Records from a collection:
====

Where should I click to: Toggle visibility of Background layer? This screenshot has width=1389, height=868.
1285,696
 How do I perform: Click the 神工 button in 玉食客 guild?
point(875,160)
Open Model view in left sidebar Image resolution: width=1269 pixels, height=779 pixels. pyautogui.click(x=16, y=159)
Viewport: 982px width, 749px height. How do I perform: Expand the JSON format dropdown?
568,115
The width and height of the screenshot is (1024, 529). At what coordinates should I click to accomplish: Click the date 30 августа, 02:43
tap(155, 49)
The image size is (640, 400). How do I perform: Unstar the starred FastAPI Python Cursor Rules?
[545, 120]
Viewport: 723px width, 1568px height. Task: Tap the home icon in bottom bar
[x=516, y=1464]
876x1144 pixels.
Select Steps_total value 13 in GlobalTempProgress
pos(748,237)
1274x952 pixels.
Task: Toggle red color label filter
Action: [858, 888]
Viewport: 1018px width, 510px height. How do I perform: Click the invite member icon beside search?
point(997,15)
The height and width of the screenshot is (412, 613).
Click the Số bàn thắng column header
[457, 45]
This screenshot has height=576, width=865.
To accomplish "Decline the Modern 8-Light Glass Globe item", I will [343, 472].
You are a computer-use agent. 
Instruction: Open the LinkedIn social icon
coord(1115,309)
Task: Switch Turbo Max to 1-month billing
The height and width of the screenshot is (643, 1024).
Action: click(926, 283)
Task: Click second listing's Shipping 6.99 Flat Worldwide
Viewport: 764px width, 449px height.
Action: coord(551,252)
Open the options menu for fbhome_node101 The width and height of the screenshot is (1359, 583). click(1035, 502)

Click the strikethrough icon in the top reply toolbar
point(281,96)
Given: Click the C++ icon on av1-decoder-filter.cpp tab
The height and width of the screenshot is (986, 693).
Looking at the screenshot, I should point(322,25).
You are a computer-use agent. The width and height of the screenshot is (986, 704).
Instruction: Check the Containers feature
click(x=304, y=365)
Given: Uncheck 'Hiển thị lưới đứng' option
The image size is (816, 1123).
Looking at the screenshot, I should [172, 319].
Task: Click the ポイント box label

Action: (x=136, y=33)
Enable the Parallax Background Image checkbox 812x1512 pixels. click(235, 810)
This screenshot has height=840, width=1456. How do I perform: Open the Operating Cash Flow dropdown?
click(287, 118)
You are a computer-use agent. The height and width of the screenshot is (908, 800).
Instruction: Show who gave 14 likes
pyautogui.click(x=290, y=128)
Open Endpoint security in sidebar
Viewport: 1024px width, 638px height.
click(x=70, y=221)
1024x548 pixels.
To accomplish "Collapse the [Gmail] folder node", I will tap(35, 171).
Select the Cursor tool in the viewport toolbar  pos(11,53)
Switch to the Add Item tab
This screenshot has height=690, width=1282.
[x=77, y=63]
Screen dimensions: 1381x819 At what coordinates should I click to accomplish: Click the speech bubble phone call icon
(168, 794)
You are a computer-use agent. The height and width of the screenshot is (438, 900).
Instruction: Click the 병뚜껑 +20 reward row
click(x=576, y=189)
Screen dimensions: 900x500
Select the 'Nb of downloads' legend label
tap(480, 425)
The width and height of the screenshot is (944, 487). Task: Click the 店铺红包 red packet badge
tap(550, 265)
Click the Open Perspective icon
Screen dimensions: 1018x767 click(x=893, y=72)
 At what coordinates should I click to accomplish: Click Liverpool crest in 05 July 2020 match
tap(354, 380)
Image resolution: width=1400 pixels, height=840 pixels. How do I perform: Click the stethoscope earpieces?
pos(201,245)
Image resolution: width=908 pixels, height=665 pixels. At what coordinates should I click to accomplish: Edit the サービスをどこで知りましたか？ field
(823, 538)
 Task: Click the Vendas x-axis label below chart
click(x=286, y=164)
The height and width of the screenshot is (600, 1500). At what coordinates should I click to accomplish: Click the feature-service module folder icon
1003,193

====

» **Assignment**: Repeat every record, keeping each word and mark exactly as it is.

» **Result below**:
Where should I click to: Toggle visibility of Background layer? This screenshot has width=1389, height=868.
1285,696
 How do I perform: Click the 神工 button in 玉食客 guild?
point(875,160)
Open Model view in left sidebar Image resolution: width=1269 pixels, height=779 pixels. pyautogui.click(x=16, y=159)
Viewport: 982px width, 749px height. How do I perform: Expand the JSON format dropdown?
568,115
The width and height of the screenshot is (1024, 529). At what coordinates should I click to accomplish: Click the date 30 августа, 02:43
tap(155, 49)
The image size is (640, 400). How do I perform: Unstar the starred FastAPI Python Cursor Rules?
[545, 120]
Viewport: 723px width, 1568px height. Task: Tap the home icon in bottom bar
[x=516, y=1464]
876x1144 pixels.
Select Steps_total value 13 in GlobalTempProgress
pos(748,237)
1274x952 pixels.
Task: Toggle red color label filter
Action: [858, 888]
Viewport: 1018px width, 510px height. How do I perform: Click the invite member icon beside search?
point(997,15)
The height and width of the screenshot is (412, 613).
Click the Số bàn thắng column header
[457, 45]
This screenshot has height=576, width=865.
To accomplish "Decline the Modern 8-Light Glass Globe item", I will [343, 472].
You are a computer-use agent. 
Instruction: Open the LinkedIn social icon
coord(1115,309)
Task: Switch Turbo Max to 1-month billing
The height and width of the screenshot is (643, 1024).
Action: click(926, 283)
Task: Click second listing's Shipping 6.99 Flat Worldwide
Viewport: 764px width, 449px height.
Action: coord(551,252)
Open the options menu for fbhome_node101 The width and height of the screenshot is (1359, 583). click(1035, 502)

Click the strikethrough icon in the top reply toolbar
point(281,96)
Given: Click the C++ icon on av1-decoder-filter.cpp tab
The height and width of the screenshot is (986, 693).
Looking at the screenshot, I should point(322,25).
You are a computer-use agent. The width and height of the screenshot is (986, 704).
Instruction: Check the Containers feature
click(x=304, y=365)
Given: Uncheck 'Hiển thị lưới đứng' option
The image size is (816, 1123).
Looking at the screenshot, I should [172, 319].
Task: Click the ポイント box label

Action: (x=136, y=33)
Enable the Parallax Background Image checkbox 812x1512 pixels. click(235, 810)
This screenshot has height=840, width=1456. How do I perform: Open the Operating Cash Flow dropdown?
click(287, 118)
You are a computer-use agent. The height and width of the screenshot is (908, 800).
Instruction: Show who gave 14 likes
pyautogui.click(x=290, y=128)
Open Endpoint security in sidebar
Viewport: 1024px width, 638px height.
click(x=70, y=221)
1024x548 pixels.
To accomplish "Collapse the [Gmail] folder node", I will tap(35, 171).
Select the Cursor tool in the viewport toolbar  pos(11,53)
Switch to the Add Item tab
This screenshot has height=690, width=1282.
[x=77, y=63]
Screen dimensions: 1381x819 At what coordinates should I click to accomplish: Click the speech bubble phone call icon
(168, 794)
You are a computer-use agent. The height and width of the screenshot is (438, 900).
Instruction: Click the 병뚜껑 +20 reward row
click(x=576, y=189)
Screen dimensions: 900x500
Select the 'Nb of downloads' legend label
tap(480, 425)
The width and height of the screenshot is (944, 487). Task: Click the 店铺红包 red packet badge
tap(550, 265)
Click the Open Perspective icon
Screen dimensions: 1018x767 click(x=893, y=72)
 At what coordinates should I click to accomplish: Click Liverpool crest in 05 July 2020 match
tap(354, 380)
Image resolution: width=1400 pixels, height=840 pixels. How do I perform: Click the stethoscope earpieces?
pos(201,245)
Image resolution: width=908 pixels, height=665 pixels. At what coordinates should I click to accomplish: Edit the サービスをどこで知りましたか？ field
(823, 538)
 Task: Click the Vendas x-axis label below chart
click(x=286, y=164)
The height and width of the screenshot is (600, 1500). At what coordinates should I click to accomplish: Click the feature-service module folder icon
1003,193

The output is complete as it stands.